FirstPerson: Changing of the Green Guard: Majora Carter's Organization, Sustainable South Bronx, Challenges Residents to Demand a Higher Quality of Life. by Extension, She Is Calling into Question Traditional Approaches to Environmentalism
In the late 1990s, Majora Carter learned of a plan to truck in nearly half of New York City's municipal waste through her South Bronx neighborhood, which was already choked with more than one-third of the city's construction and demolition waste, not to mention the tens of thousands of diesel trucks weekly entering and exiting the Hunts Point produce and meat markets.
In response, Carter founded Sustainable South Bronx, a nonprofit environmental justice solutions organization formed not only to block noxious proposals, but also to advance the "environmental and economic rebirth" of the South Bronx and, by extension, places like it everywhere.
In doing so, Carter challenged the conventional notion of the "environmentalist" as white, upper-class, and male.
Among her organization's signature projects is the South Bronx Greenway, an 11-mile pedestrian path and bikeway that provides local entrepreneurial opportunities, low-impact stormwater management, increased local property values for homeowners, alternative transportation options, and safe public spaces that integrate physical activity into the daily lives of local residents.
In addition to providing critical open space to neighborhoods that were more accustomed to burdensome regional transport, waste, and power infrastructure, Carter positioned her agency to equip New York City residents with the green-collar skills that her projects would demand.
P&R Executive Editor Douglas Vaira had an opportunity to talk with Carter about how her work has changed the image of the South Bronx--and altered the face of environmentalism.
Parks & Recreation: What was the energy behind your founding Sustainable South Bronx in 2001?
Majora Carter: It was actually a lack of energy or, more accurately, a vacuum that formed after our victory against the [Mayor Rudolph] Ginliani waste plan. We had successfully mobilized people around public health concerns related to asthma from all of the diesel exhaust that was concentrated on top of us, and would have only worsened under the government-backed plan. But always playing defense is not a great position, so we gathered concerned citizens in public forums and encouraged them to dream of a community they would like to live in.
Things that many people take for granted were seemingly unattainable in the South Bronx at that time: clean air, trees, safe parks, and good, nontoxic jobs. But emboldened with their mission, I felt it was necessary to get projects on the ground that people could see and benefit from ASAP.
Connecting people to positive momentum was the first step in getting the South Bronx to demand more for itself.
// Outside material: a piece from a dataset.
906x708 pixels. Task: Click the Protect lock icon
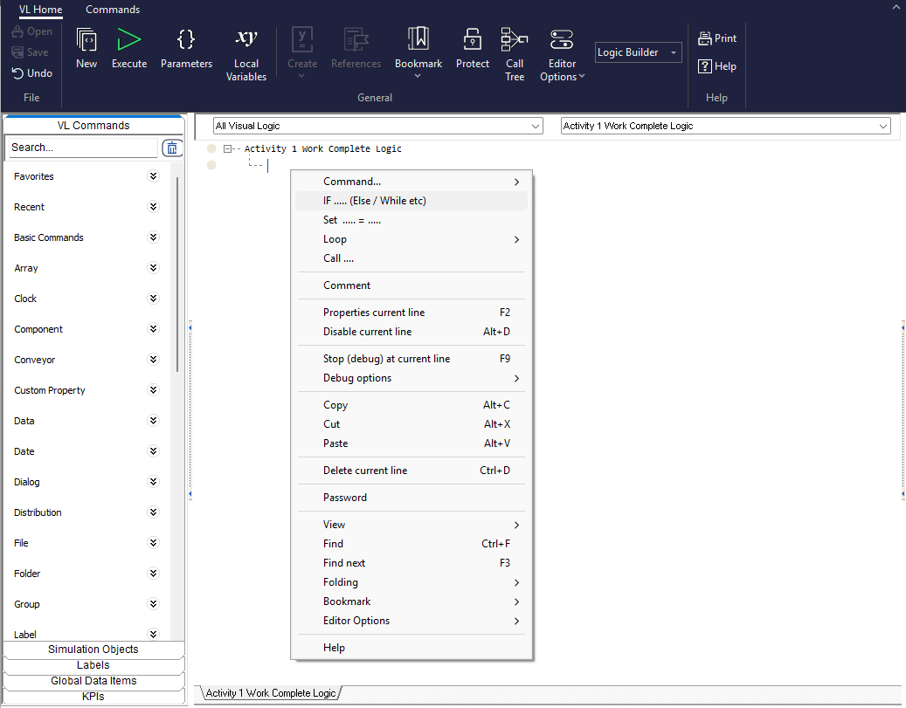472,40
Addressing the two main concerns of a clean environment and job creation have always been the driving philosophy behind our training, business development, and policy work.
P&R: There are lots of options for improving a community's mental and physical health. Why did you choose a greenway?
Carter: Part of it was sheer desperation; we needed to show a visionary alternative to the polluting infrastructure that the city was hell-bent to site on our waterfront. We chose to fight destruction with creation.
Also, transportation is a major headache in New York City. Congestion might seem like a hassle to most people, but for the folks living next to stalled or heavy traffic, it's a slow death sentence, literally. Columbia University has shown that proximity to exhaust sources, like trucks, cars, and power plants, causes learning disabilities in children. Add poverty, and that often means jail. Greenway systems like the ones I had observed in Europe and most specifically in Bogota, Colombia, demonstrated the enormous local economic potential of greenways, and the numerous health benefits, as well. …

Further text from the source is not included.